Alcohol Intoxication Ruled Official Cause of Death in U. Maryland Case

By By U Wire

By U Wire

Michelle RothmanThe DiamondbackUniversity of Maryland

COLLEGE PARK, Md.?The state medical examiner’s office named acute alcohol intoxication as the cause of University of Maryland freshman Daniel Reardon’s Feb. 14 death, but details about complications surrounding Reardon’s death have not been released to the public because of the ongoing police investigation.

Officials at the state medical examiner’s office said Reardon’s manner of death was undetermined and his blood-alcohol level was greater than the state’s legal limit of 0.08. Washington Adventist Hospital recorded levels as high as 0.50, Reardon’s father, Daniel P. Reardon, said in an Associated Press article.

The full autopsy report will take about two more weeks to complete, at which time it will be released to the police, said Shirl Walker, administrative aid to the state medical examiner. The report will not be made public until the police investigation is complete.

Reardon, 19, a boarder at the Phi Sigma Kappa fraternity house who signed a bid to join the chapter, was hospitalized after being found unconscious in a lounge area of the house early Feb. 8. He died a week later.

The night before Reardon was found, new chapter members and an inductor?a previously initiated member of the fraternity?met in a room of the house at 7 Fraternity Drive. Inside the room new members drank bourbon while learning about one another, some fraternity members said last month.

“This was a supervised, needless tragedy,” Reardon’s father told The Associated Press. “It was organized, planned and held against the stated rules of the university and against the stated rules of the frat house. My son became a tragedy because of it.”

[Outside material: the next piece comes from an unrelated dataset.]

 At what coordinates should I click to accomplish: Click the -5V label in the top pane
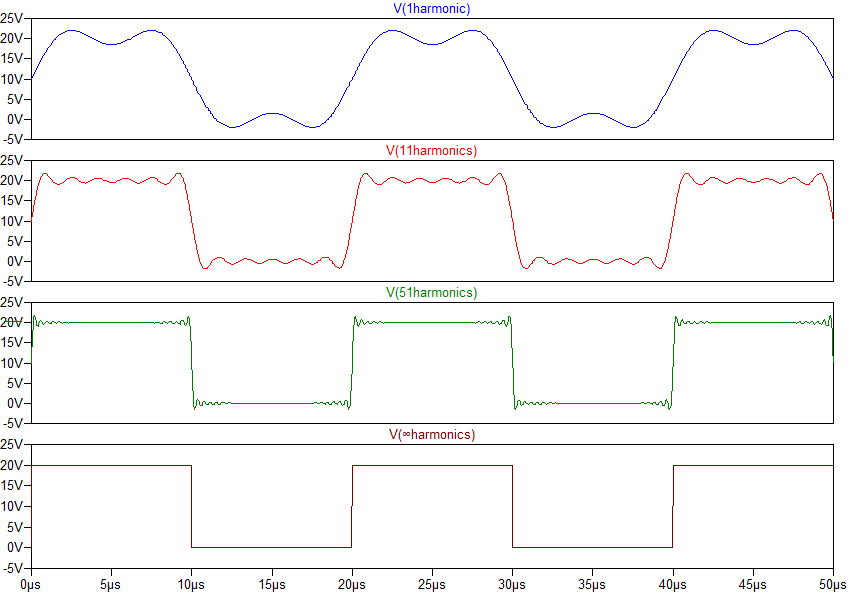tap(14, 139)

Police previously had named alcohol a factor in Reardon’s death and are examining the circumstances surrounding the death, including the possibility of hazing. The police report won’t be completed until the autopsy report is released to police, University Police Spokesman Capt. Paul Dillon said.

“It’s kind of hard to present anything to a state’s attorney or a grand jury or whatever we want to do with it without an official report from them,” Dillon said.

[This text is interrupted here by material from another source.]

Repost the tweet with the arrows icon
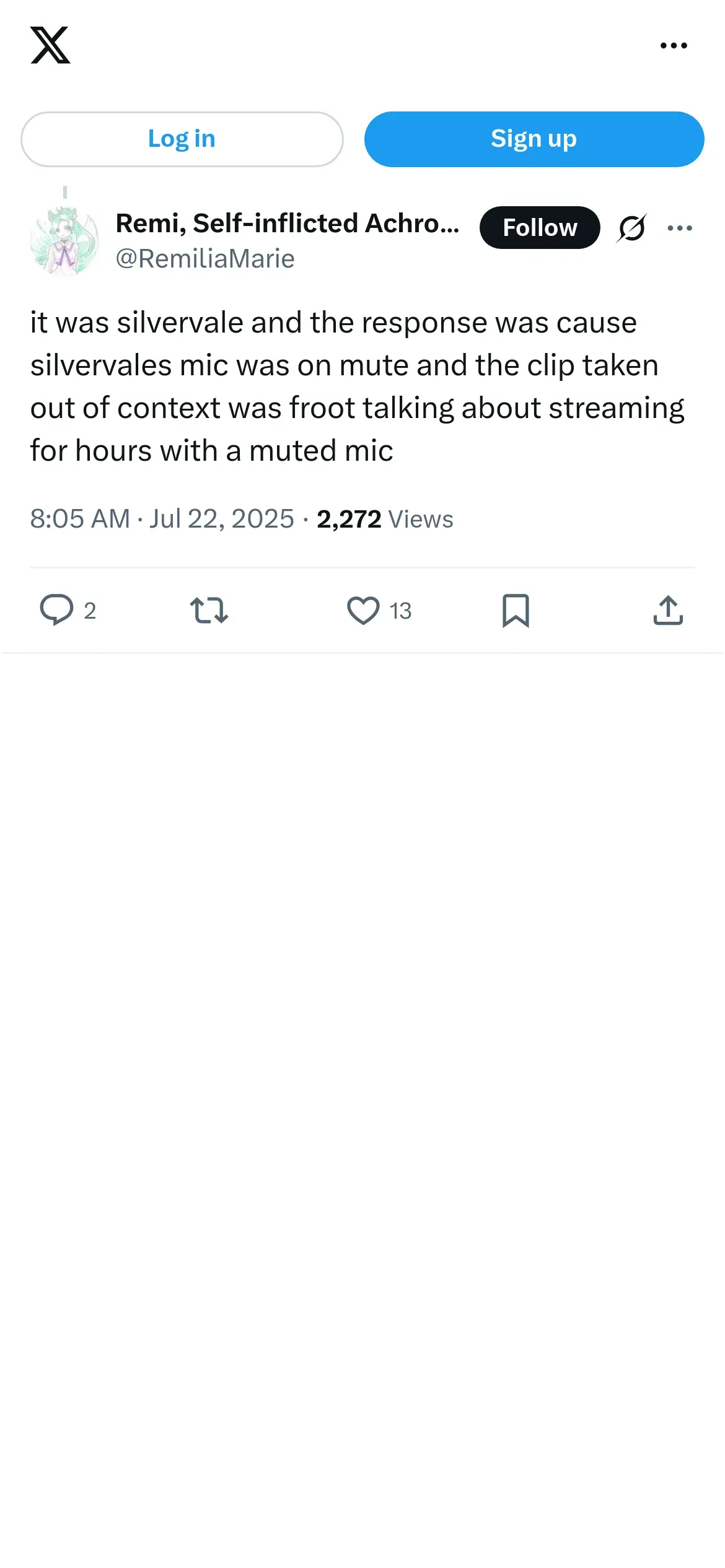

If the police report finds evidence of hazing, criminal charges could be filed against members of the former chapter, and Reardon’s family could bring civil charges against the fraternity’s national organization, said Douglas Fierberg, a Washington, D.C., lawyer.

Phi Sigma Kappa’s national headquarters revoked the university chapter’s charter, and the chapter’s former house has been vacant since March 9. Many, including Reardon’s parents and the police, speculated alcohol played a role in the fatality before the official cause of death was determined. George Cathcart, university spokesman, said the news is no surprise to him.

“Nothing really new about this has come out this week,” Cathcart said. “It’s been reported for quite some time. We still don’t know the circumstances surrounding the events that night, at least not officially.”

The university still is awaiting a police report before it takes any action, Cathcart said.

The Associated Press contributed to this report.